Magnetic excitations in the spinel compound Li$_x$[Mn$_{1.96}$Li$_{0.04}$]O$_4$ (x= 0.2, 0.6, 0.8, 1.0): how a classical system can mimic quantum critical scaling

TL;DR

This study shows that classical spinel compounds with magnetic clusters can exhibit E/T-scaling similar to quantum critical systems, suggesting that lattice fragmentation due to disorder influences low-temperature magnetic responses.

Contribution

It demonstrates that classical magnetic systems can mimic quantum critical scaling, highlighting the role of magnetic cluster fragmentation in low-temperature behavior.

Findings

Magnetic excitations are dominated by Mn^4+ clusters below 70 K.

Classical spinel compounds show E/T-scaling similar to quantum critical systems.

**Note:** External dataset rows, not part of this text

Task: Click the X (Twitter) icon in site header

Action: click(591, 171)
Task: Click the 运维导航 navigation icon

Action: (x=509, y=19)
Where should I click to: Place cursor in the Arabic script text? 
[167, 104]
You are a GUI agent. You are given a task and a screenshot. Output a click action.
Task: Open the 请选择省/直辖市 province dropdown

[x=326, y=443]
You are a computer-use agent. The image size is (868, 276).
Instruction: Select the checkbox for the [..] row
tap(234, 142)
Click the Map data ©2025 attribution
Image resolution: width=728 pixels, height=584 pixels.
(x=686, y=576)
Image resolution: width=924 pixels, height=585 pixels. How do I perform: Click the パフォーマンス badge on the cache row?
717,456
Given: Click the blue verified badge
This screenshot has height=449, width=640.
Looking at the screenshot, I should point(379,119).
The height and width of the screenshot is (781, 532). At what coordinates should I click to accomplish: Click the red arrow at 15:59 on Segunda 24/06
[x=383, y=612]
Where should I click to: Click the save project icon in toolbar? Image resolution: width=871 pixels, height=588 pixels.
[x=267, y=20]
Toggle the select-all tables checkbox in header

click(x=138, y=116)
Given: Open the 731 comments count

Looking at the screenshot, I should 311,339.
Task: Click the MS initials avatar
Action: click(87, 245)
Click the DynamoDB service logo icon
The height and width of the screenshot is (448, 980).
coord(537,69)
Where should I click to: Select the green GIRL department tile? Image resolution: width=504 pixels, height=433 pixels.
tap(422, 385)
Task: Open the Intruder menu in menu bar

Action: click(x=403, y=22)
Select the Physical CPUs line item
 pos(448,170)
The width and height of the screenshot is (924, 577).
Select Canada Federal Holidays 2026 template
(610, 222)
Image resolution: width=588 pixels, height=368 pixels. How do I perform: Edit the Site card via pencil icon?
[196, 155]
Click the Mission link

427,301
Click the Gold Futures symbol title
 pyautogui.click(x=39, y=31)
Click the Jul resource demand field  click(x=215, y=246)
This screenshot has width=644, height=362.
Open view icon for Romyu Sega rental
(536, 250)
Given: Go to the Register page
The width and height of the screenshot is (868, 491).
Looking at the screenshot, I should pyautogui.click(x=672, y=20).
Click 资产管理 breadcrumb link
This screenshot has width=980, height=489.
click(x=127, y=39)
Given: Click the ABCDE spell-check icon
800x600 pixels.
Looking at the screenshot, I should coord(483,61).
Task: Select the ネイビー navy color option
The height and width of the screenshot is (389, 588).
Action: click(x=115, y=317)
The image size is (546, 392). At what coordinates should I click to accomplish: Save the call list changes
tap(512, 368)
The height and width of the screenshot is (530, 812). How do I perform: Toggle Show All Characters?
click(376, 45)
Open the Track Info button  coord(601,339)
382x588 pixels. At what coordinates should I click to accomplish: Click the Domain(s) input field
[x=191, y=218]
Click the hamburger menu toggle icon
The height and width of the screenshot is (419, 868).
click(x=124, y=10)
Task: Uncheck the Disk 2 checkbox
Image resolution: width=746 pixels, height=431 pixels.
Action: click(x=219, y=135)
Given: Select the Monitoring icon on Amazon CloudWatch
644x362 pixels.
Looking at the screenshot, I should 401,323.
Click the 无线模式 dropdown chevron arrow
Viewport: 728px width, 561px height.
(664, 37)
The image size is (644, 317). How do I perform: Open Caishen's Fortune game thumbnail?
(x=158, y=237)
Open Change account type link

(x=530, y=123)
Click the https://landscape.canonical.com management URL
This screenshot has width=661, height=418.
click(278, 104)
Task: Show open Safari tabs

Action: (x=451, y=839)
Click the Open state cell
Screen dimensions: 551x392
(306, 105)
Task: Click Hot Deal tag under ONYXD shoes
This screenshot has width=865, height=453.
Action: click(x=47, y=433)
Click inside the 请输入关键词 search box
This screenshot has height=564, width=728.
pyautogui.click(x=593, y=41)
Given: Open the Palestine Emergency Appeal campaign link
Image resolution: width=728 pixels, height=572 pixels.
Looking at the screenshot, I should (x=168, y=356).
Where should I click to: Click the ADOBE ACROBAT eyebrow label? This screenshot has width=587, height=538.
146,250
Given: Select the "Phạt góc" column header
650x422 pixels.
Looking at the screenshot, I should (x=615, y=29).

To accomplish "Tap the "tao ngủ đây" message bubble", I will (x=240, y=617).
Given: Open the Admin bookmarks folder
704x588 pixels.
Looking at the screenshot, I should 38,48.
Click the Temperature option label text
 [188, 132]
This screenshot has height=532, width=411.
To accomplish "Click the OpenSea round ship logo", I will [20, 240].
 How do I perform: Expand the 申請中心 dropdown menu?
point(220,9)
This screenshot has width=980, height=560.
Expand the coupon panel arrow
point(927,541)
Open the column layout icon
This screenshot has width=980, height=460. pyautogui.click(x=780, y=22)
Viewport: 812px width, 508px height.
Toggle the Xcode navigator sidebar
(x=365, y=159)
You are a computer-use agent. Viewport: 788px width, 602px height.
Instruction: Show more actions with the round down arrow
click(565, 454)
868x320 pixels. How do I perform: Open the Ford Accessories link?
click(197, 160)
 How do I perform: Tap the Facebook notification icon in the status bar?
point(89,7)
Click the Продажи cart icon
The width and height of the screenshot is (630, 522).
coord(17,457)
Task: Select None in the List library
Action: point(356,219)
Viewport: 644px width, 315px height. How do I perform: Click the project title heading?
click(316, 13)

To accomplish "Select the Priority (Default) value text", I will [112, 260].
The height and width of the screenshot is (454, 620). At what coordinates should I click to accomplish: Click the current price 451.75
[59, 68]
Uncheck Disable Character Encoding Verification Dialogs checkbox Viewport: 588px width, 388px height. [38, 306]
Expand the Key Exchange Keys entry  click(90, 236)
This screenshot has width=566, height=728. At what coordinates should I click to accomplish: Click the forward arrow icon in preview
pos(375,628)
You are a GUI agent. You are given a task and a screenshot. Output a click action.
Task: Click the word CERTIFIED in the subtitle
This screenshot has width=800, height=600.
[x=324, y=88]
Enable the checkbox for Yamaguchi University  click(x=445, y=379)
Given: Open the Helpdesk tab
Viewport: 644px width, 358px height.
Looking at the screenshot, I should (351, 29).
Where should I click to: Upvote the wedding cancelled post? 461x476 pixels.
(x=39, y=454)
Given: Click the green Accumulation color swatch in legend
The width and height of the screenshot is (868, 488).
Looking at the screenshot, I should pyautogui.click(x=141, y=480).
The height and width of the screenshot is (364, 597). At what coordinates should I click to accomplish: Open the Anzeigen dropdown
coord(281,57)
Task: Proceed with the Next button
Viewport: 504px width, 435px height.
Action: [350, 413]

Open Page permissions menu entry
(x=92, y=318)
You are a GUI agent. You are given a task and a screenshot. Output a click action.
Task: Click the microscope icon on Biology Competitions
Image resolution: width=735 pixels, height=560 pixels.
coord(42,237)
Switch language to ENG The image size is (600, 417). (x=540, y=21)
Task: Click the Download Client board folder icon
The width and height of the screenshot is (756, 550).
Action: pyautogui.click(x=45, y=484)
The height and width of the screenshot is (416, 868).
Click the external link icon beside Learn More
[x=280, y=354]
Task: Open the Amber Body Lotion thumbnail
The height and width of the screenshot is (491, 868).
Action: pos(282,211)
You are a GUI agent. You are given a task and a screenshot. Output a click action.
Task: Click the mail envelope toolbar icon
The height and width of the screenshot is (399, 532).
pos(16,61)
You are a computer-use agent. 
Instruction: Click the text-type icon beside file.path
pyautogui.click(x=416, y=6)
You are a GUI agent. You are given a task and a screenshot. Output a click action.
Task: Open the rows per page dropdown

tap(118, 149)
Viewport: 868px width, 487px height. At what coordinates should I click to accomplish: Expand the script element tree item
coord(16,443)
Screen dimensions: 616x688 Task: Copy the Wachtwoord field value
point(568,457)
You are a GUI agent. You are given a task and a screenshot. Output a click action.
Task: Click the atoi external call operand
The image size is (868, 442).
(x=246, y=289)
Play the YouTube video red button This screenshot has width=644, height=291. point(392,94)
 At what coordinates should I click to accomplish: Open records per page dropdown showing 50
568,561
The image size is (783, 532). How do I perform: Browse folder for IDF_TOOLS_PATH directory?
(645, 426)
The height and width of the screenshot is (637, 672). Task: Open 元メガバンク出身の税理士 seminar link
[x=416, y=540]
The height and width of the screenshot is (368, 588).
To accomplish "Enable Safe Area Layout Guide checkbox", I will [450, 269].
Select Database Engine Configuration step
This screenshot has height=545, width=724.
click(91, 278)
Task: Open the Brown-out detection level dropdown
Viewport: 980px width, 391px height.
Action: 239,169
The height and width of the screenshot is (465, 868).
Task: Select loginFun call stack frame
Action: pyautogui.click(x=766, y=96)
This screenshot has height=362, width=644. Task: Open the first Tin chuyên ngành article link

Magnetic lattice fragmentation due to disorder influences low-temperature responses.

Abstract

We present neutron scattering results on the magnetic excitations in the spinel compounds Li$_x$[Mn$_{1.96}$Li$_{0.04}$]O$_4$ (x= 0.2, 0.6, 0.8, 1.0). We show that the dominant excitations below T ~ 70 K are determined by clusters of Mn^4+ ions, and that these excitations mimic the E/T-scaling found in quantum critical systems that also harbor magnetic clusters, such as CeRu$_{0.5}$Fe$_{1.5}$Ge$_2$. We argue that our results for this classical spinel compound show that the unusual response at low temperatures as observed in quantum critical systems is (at least) partially the result of the fragmentation of the magnetic lattice into smaller units. This fragmentation in quantum critical systems is the direct and unavoidable result of intrinsic disorder.